HSBC FY05 REL3; Pt2/5
HSBC Holdings PLC
06 March 2006
Consolidated Cash Flow Statement
31Dec05 31Dec04
Figures in HK$m restated
Net cash inflow from operating activities 26,840 17,623
Cash flows from investing activities
Purchase of an interest in an associate - (1,634)
Dividends received from associates 75 21
Purchase of available-for-sale investments (48,780) -
Purchase of held-to-maturity debt securities (190) (61,039)
Proceeds from sale or redemption of
available-for-sale investments 21,888 -
Proceeds from sale or redemption of
held-to-maturity debt securities 33 39,337
Purchase of fixed assets (167) (139)
Proceeds from sale of fixed assets 186 181
Interest received from available-for-sale
investments 4,495 3,258
Dividends received from available-for-sale
investments 58 131
Net cash outflow from investing activities (22,402) (19,884)
Cash flows from financing activities
Dividends paid (9,942) (9,750)
Interest paid for subordinated liabilities (58) -
Proceeds from subordinated liabilities,
including financial liabilities designated
at fair value 4,478 -
Net cash outflow from financing activities (5,522) (9,750)
Decrease in cash and cash equivalents (1,084) (12,011)
Cash and cash equivalents at 1 January 67,051 77,575
Effect of foreign exchange rate changes (454) 1,487
Cash and cash equivalents at 31 December 65,513 67,051
Financial Review
Net interest income
2005 2004
Figures in HK$m restated
Net interest income^ 11,068 10,005
Average interest-earning assets 505,221 480,317
Net interest spread 1.94% 2.00%
Net interest margin 2.19% 2.08%
^ Included within net interest income is HK$20 million in respect of interest
income accrued on impaired advances.
Net interest income increased by HK$1,063 million, or 10.6 per cent, compared
with 2004, with an increase of HK$24.9 billion, or 5.2 per cent, in average
interest-earning assets. Net interest margin improved by 11 basis points to 2.19
per cent. Net interest spread fell 6 basis points to 1.94 per cent, while the
contribution from net free funds rose by 17 basis points to 0.25 per cent,
benefiting from the steady rise in market interest rates.
The gradual rise in market interest rates in 2005 led to a widening of deposit
spreads and boosted the contribution made by net free funds. The net interest
margin also benefited from the growth in customer advances, particularly higher
yielding cards and personal and SME loans, and the increase in interest earned
on the life insurance debt securities portfolio. The exclusion of HK$272 million
in net interest expense of the trading and fair value portfolio following the
change in accounting presentation in 2005 also contributed to the increase in
net interest income.
Treasury securities investment and money market portfolios were negatively
affected by the rise in funding costs and the flattening of yield curves.
Average mortgage portfolio yields were lower than in 2004, although new mortgage
pricing moved up gradually in the second half of 2005.
The impact of individual factors on net interest income and net interest margin
is analysed below:
HK$m Basis points
Net interest Net interest
income margin
Widening of deposit spreads 354 7
Increase in interest income from insurance
fund assets 148 3
Narrowing of spreads on treasury securities
investment and money market portfolios (758) (15)
Fall in mortgage portfolio yields (199) (4)

**TASKS FOR THIS EXERCISE**:
1. Answer these from the HSBC financial statement:
(a) What was the figure for cash and cash equivalents at 31 December 2005?
(b) What was the net interest margin in 2005?
(c) By how much did net interest income increase compared with 2004?
2. Reproduce the part of the HSBC financial statement that opens with the words containing "Dividends received from associates" and closes with "assets (167) (139)".
Answer from the HSBC financial statement alone.

**RECORD LIST**:
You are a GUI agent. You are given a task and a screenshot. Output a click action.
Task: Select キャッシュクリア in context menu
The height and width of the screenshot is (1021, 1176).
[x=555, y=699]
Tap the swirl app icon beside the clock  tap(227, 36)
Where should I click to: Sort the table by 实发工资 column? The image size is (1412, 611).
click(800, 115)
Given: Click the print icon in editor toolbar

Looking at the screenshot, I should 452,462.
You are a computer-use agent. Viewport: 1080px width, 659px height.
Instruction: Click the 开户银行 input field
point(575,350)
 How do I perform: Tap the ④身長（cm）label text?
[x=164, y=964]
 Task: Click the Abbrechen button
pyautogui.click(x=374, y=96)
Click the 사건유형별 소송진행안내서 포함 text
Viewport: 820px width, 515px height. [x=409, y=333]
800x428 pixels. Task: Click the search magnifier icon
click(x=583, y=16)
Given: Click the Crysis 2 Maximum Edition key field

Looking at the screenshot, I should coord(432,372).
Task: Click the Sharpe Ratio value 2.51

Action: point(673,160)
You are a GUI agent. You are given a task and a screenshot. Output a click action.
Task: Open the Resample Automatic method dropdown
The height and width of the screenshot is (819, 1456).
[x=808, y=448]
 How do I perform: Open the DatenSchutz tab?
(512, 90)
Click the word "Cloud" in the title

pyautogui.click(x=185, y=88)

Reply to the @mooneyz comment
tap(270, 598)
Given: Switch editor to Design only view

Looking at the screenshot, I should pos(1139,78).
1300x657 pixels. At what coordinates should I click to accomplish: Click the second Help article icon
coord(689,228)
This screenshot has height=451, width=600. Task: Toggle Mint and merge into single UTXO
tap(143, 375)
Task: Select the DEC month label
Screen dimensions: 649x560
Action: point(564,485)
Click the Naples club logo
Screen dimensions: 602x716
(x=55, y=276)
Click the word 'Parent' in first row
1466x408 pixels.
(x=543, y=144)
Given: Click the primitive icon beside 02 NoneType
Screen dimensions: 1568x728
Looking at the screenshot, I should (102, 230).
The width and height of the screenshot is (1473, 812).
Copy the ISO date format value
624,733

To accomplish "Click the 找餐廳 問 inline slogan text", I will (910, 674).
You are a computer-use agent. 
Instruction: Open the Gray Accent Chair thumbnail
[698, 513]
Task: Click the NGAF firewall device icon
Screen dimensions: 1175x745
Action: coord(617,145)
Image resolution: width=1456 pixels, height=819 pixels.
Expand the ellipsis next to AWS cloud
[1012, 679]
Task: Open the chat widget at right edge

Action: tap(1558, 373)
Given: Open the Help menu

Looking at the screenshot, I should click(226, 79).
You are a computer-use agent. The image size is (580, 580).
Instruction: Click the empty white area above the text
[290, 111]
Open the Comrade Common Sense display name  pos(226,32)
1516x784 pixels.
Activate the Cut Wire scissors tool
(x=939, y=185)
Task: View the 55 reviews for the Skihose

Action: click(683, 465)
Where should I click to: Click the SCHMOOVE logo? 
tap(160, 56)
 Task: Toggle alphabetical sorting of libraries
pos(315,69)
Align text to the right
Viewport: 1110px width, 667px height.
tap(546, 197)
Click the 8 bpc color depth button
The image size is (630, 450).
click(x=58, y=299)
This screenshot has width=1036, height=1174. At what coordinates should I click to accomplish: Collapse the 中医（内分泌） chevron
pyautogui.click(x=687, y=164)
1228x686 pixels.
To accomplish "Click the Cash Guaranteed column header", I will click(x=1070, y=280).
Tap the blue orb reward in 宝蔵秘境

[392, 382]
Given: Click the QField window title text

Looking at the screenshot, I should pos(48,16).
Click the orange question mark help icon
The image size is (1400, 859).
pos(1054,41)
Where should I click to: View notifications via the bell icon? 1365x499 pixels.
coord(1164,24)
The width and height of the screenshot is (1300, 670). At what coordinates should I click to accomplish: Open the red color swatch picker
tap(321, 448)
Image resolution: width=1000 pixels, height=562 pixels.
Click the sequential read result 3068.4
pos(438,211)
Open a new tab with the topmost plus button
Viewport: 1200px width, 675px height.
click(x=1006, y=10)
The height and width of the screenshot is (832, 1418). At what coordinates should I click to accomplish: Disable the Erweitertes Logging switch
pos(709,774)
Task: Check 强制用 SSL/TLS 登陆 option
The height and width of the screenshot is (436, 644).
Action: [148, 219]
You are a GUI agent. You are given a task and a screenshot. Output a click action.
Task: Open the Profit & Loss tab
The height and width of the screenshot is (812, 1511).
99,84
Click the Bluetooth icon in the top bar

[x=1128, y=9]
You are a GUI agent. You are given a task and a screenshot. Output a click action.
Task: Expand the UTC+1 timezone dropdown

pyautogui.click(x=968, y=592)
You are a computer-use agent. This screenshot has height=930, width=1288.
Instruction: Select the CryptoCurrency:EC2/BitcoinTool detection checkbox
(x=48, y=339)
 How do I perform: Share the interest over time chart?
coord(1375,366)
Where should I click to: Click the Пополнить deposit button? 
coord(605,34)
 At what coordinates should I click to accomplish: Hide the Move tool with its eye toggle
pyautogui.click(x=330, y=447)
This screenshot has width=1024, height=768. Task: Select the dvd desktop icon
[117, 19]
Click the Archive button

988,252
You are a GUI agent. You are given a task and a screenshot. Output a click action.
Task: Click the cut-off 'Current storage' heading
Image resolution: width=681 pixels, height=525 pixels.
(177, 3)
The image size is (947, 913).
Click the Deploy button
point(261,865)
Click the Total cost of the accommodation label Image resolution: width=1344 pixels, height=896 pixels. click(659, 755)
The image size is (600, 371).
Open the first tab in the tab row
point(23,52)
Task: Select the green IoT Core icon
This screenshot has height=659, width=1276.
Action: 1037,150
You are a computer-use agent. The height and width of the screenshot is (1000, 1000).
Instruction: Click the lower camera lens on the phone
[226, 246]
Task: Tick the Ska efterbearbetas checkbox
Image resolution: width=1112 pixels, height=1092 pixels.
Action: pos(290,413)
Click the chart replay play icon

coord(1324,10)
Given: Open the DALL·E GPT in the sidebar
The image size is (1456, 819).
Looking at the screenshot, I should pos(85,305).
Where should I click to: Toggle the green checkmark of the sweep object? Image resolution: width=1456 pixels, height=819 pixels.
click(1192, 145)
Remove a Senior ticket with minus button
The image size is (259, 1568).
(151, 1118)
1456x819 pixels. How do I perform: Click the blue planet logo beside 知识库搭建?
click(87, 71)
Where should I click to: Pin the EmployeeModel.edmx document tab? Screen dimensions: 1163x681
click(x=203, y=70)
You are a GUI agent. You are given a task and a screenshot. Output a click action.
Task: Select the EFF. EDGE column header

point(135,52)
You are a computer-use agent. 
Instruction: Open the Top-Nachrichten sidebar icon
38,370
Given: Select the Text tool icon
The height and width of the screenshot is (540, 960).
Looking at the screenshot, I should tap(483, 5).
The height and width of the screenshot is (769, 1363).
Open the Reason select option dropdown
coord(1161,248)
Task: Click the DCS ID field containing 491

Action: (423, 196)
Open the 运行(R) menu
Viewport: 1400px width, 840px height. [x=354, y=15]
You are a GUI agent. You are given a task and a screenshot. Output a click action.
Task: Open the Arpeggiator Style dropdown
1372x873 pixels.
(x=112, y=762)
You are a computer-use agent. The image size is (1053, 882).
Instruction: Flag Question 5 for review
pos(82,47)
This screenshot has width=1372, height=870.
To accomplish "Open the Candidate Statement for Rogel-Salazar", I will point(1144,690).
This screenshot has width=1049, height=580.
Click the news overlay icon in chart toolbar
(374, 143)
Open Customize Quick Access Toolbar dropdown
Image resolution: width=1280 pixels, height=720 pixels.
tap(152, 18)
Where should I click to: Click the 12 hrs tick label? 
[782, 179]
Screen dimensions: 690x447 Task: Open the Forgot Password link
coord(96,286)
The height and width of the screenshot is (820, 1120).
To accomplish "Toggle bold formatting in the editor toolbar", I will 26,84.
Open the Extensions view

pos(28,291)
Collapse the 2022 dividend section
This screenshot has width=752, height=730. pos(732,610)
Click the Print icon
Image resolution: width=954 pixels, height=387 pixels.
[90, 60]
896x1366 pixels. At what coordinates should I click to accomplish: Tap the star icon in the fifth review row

**THE ANSWERS**:
1.
(a) HK$65,513 million
(b) 2.19 per cent
(c) HK$1,063 million, or 10.6 per cent

2.
Dividends received from associates 75 21
Purchase of available-for-sale investments (48,780) -
Purchase of held-to-maturity debt securities (190) (61,039)
Proceeds from sale or redemption of
available-for-sale investments 21,888 -
Proceeds from sale or redemption of
held-to-maturity debt securities 33 39,337
Purchase of fixed assets (167) (139)